**THE DATA**
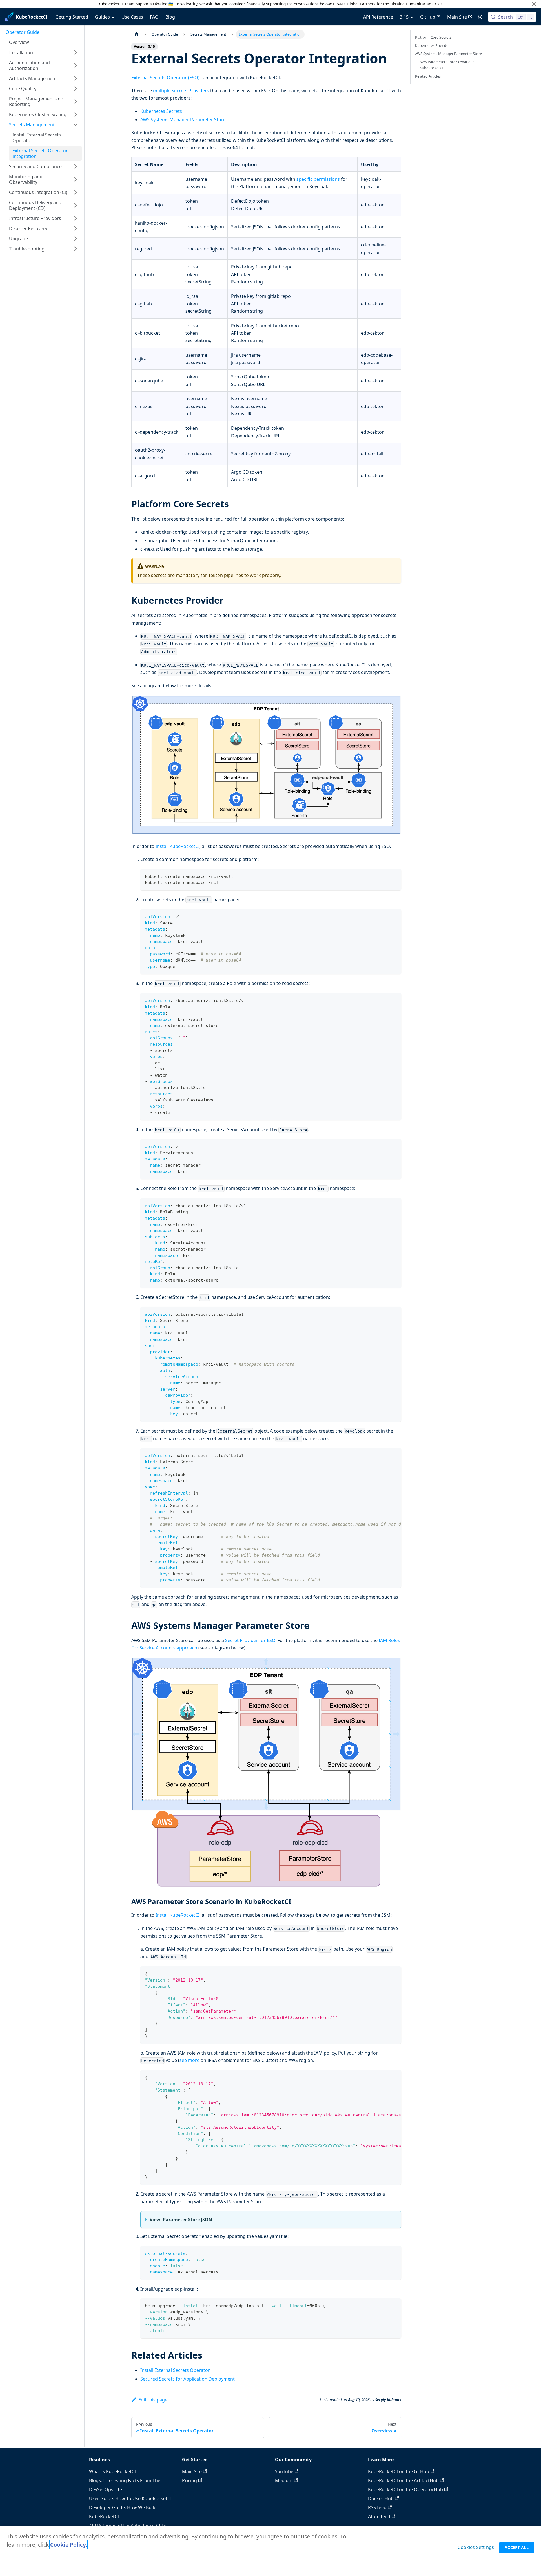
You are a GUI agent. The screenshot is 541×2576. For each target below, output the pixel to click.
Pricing (189, 2480)
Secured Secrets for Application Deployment (187, 2379)
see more (189, 2060)
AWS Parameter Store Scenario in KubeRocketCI (447, 64)
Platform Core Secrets (433, 37)
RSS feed (377, 2507)
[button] (44, 52)
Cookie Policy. (68, 2544)
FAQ (154, 17)
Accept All (516, 2547)
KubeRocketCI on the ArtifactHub (403, 2480)
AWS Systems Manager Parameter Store (183, 119)
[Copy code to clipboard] (394, 875)
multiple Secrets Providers (181, 90)
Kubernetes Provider (432, 45)
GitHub (427, 17)
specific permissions (318, 179)
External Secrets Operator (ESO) (165, 77)
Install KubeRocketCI (177, 846)
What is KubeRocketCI (112, 2471)
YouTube (284, 2471)
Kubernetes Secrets (161, 111)
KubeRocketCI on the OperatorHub (405, 2489)
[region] (270, 2551)
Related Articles (428, 76)
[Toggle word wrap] (384, 1455)
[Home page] (136, 34)
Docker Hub (381, 2498)
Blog (170, 17)
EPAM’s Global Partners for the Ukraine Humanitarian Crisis (388, 3)
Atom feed (379, 2516)
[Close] (534, 4)
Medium (284, 2480)
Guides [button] (102, 17)
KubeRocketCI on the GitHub (398, 2471)
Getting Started (71, 17)
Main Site (457, 17)
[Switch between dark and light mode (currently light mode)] (479, 16)
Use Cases (132, 17)
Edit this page (152, 2400)
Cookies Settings (476, 2547)
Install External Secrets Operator (175, 2370)
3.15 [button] (404, 17)
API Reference (378, 17)
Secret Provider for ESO (250, 1640)
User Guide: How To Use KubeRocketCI (130, 2498)
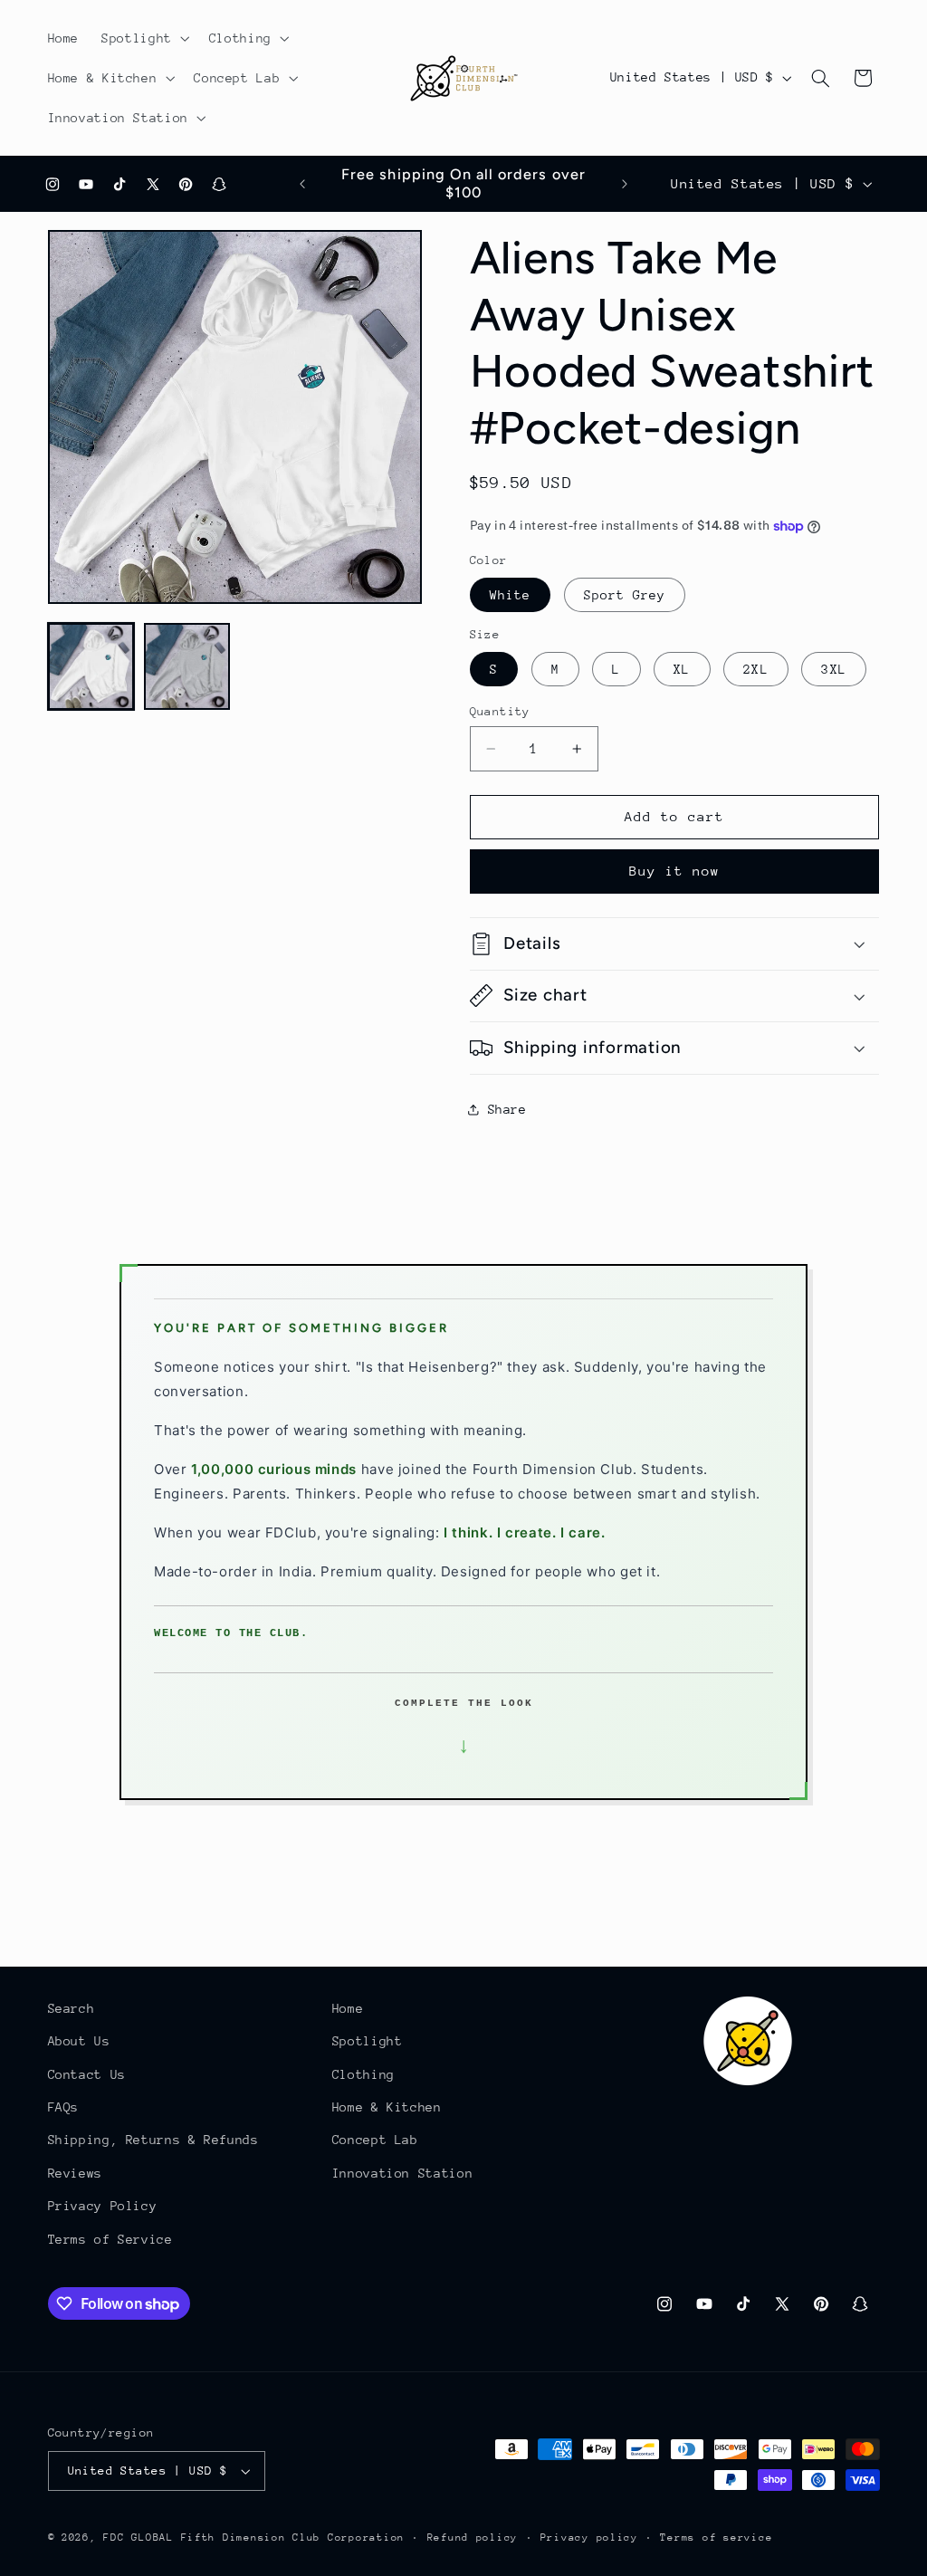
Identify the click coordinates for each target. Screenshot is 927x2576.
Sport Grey (625, 595)
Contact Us (87, 2074)
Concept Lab (375, 2139)
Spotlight (367, 2041)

**EXERCISE DIRECTIONS**
From the first line to the last, retype the entries above exactly, minus the pictures.

**REPLY**
You are a GUI agent. The screenshot is 541×2576. For each target below, output the pixel to click.
Pricing (189, 2480)
Secured Secrets for Application Deployment (187, 2379)
see more (189, 2060)
AWS Parameter Store Scenario in KubeRocketCI (447, 64)
Platform Core Secrets (433, 37)
RSS feed (377, 2507)
[button] (44, 52)
Cookie Policy. (68, 2544)
FAQ (154, 17)
Accept All (516, 2547)
KubeRocketCI on the ArtifactHub (403, 2480)
AWS Systems Manager Parameter Store (183, 119)
[Copy code to clipboard] (394, 875)
multiple Secrets Providers (181, 90)
Kubernetes Provider (432, 45)
GitHub (427, 17)
specific permissions (318, 179)
External Secrets Operator (ESO) (165, 77)
Install KubeRocketCI (177, 846)
What is KubeRocketCI (112, 2471)
YouTube (284, 2471)
Kubernetes Secrets (161, 111)
KubeRocketCI on the OperatorHub (405, 2489)
[region] (270, 2551)
Related Articles (428, 76)
[Toggle word wrap] (384, 1455)
[Home page] (136, 34)
Docker Hub (381, 2498)
Blog (170, 17)
EPAM’s Global Partners for the Ukraine Humanitarian Crisis (388, 3)
Atom feed (379, 2516)
[Close] (534, 4)
Medium (284, 2480)
Guides [button] (102, 17)
KubeRocketCI on the GitHub (398, 2471)
Getting Started (71, 17)
Main Site (457, 17)
[Switch between dark and light mode (currently light mode)] (479, 16)
Use Cases (132, 17)
Edit this page (152, 2400)
Cookies Settings (476, 2547)
Install External Secrets Operator (175, 2370)
3.15 [button] (404, 17)
API Reference (378, 17)
Secret Provider for ESO (250, 1640)
User Guide: How To Use KubeRocketCI (130, 2498)
Identify the click coordinates for each target. Screenshot is 927x2576.
Sport Grey (625, 595)
Contact Us (87, 2074)
Concept Lab (375, 2139)
Spotlight (367, 2041)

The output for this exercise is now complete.